In a statement posted on the Kavkazcenter website on April 10, the Sharia Jamaat claimed that it had “disabled” the head of one of the republic’s anti-organized crime directorates, whom it called “one of the more active enemies of Muslims,” on April 6. The group was apparently referring to an attack on Colonel Saigit Zabitov, head of the anti-organized crime department of the Khasavyurt police, who was rushed to the hospital after being shot in the head and leg while driving in his car. The Sharia Jamaat also claimed it blew up “the headquarters of a motor-rifle brigade of the occupation forces” in Buinaksk on April 7, causing “losses among the infidels.” This apparently referred to the powerful improvised explosive device that detonated near the headquarters of the 136th independent motorized rifle brigade of the North-Caucasus military district in Buinaksk.
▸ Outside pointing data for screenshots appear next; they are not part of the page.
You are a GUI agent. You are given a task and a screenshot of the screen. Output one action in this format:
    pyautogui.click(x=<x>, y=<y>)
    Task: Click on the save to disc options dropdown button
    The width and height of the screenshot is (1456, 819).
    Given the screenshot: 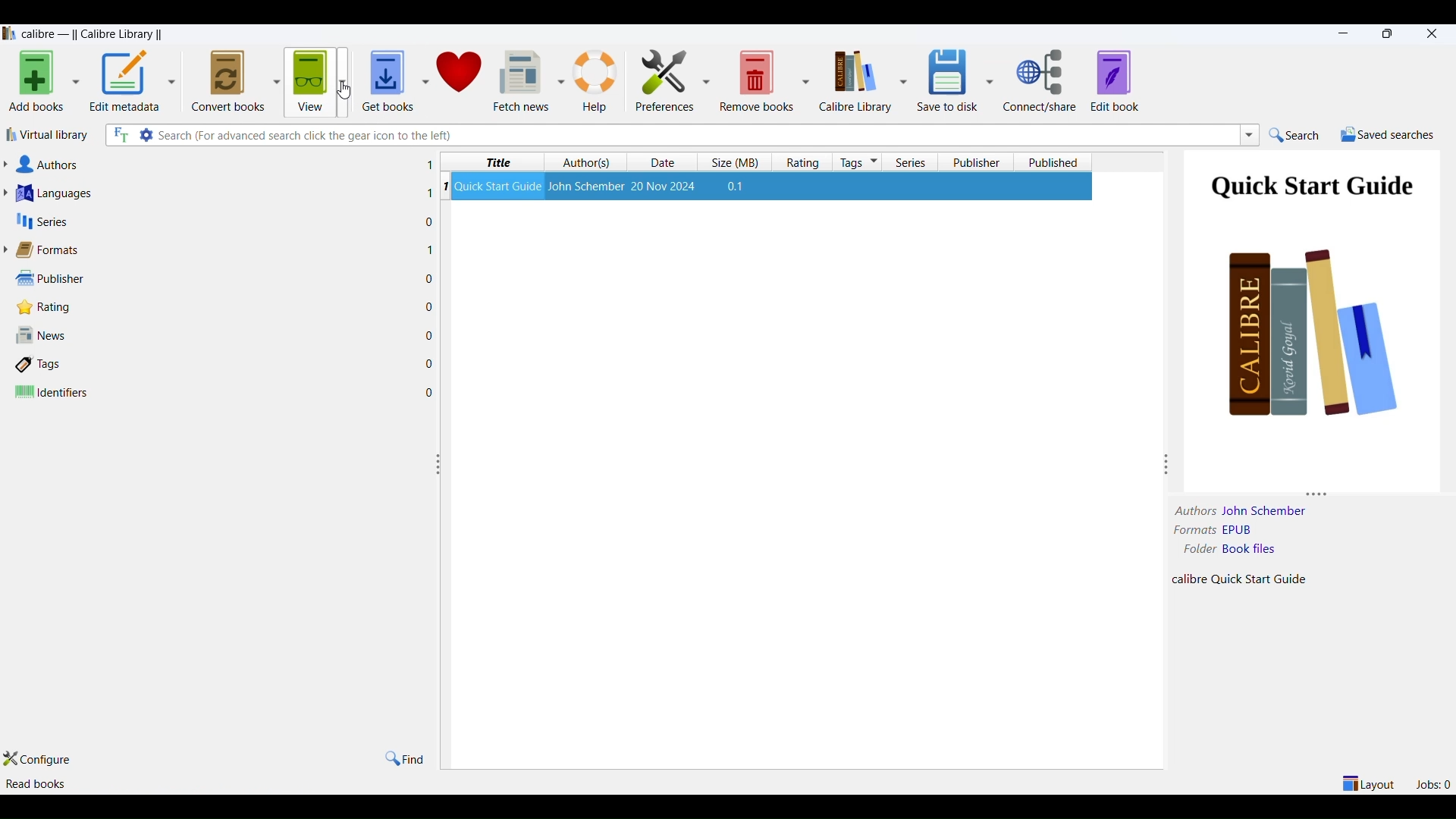 What is the action you would take?
    pyautogui.click(x=990, y=81)
    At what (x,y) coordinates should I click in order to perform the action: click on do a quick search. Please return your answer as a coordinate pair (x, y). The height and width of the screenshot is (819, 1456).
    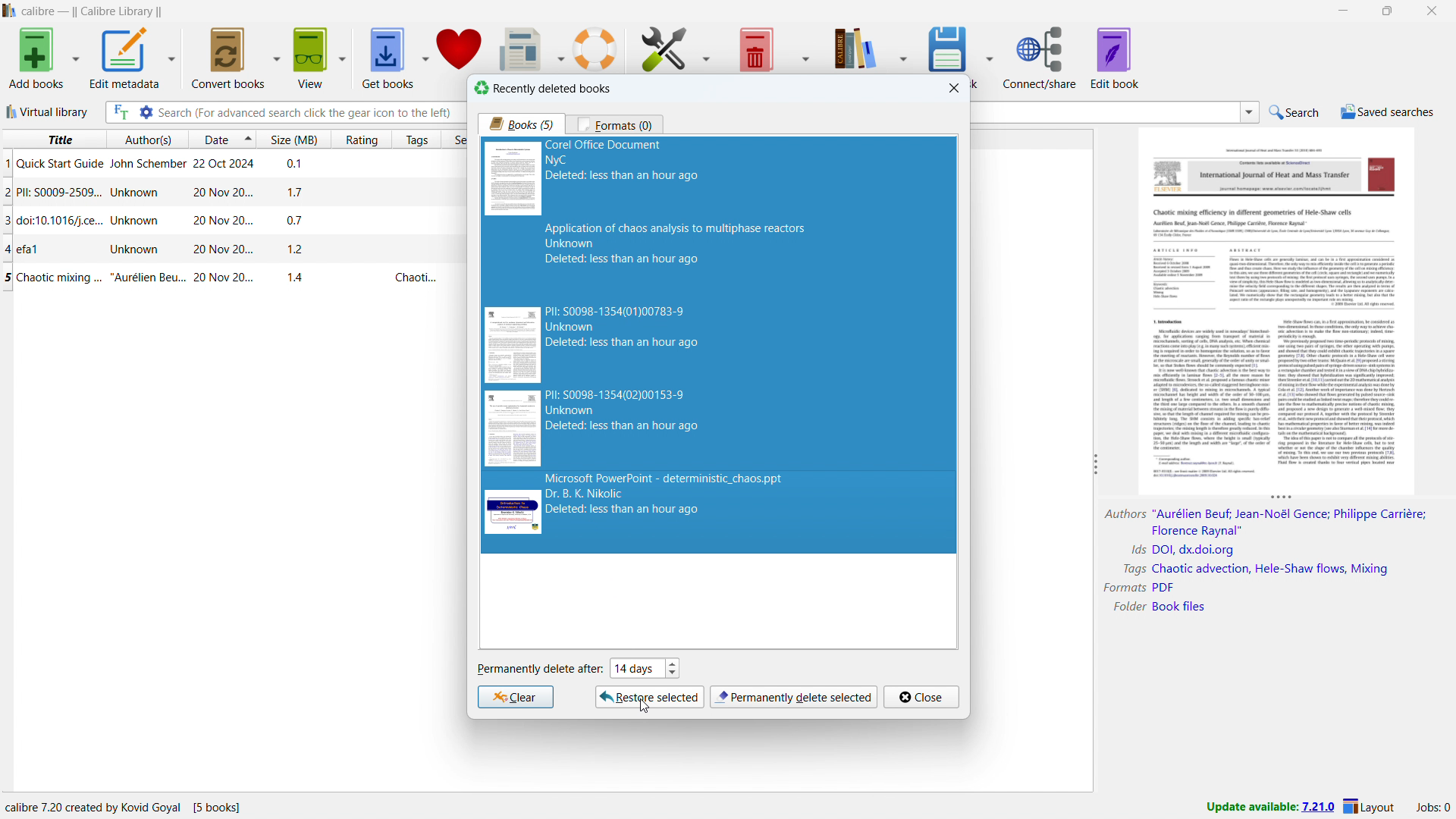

Interfax reported on April 8 that the blast broke windows and caused minor damage on several floors of the building but no casualties.
The Sharia Jamaat, which has killed dozens of policemen and other law-enforcement personnel in Dagestan, said in its Kavkazcenter statement: “In addressing those who have still not abandoned the occupation ‘law-enforcement bodies’, we once again state that it is not our aim to destroy you. Our aim is to sweep away the power of persecution and establish the power of God. You have become an obstacle in our path, using weapons to protect this profane system that is fighting against the laws of God, your Creator, and is guilty of the destruction and enslavement of your forefathers! And it is using you as cannon fodder, chattel and slaves to protect their satiated lives and limitless power.”
Along with the Sharia Jamaat attacks, Dagestan has been experiencing other forms of unrest. On April 16, some 2,000 residents of the Dagestani district center of Botlikh blocked a highway running through the village in order to protest the construction of a military base in the district. Kommersant reported on April 17 that the residents are angry that the authorities want to give the military more than 200 hectares of horticultural land and that the demonstrators, some of whom were armed, vowed to defend their land to the death. In Kizlyar, meanwhile, demonstrators mainly from the ethnic Avar community continued street protests in an ongoing dispute over the process of choosing the head of the district municipality, the Caucasus Times reported on April 15.
On April 8, more than 350 followers of two rival Sunni Muslim groups clashed in the Dagestani town of Derbent in what observers said was a battle for control over Russia’s oldest mosque. Twenty-four people, including four police officers, were hospitalized with knife wounds and other injuries and police detained 200 people. ISN Security Watch reported on April 11 that the fight pitted followers of Sirazhutdin Huriksky, who preaches a fundamentalist strain of Islam, against backers of the Spiritual Board of Dagestani Muslims, which accuses Huriksky’s follower of being “Wahhabis” and claims control over the Derbent mosque. The Spiritual Board of Dagestani Muslims is supported by the republic’s government.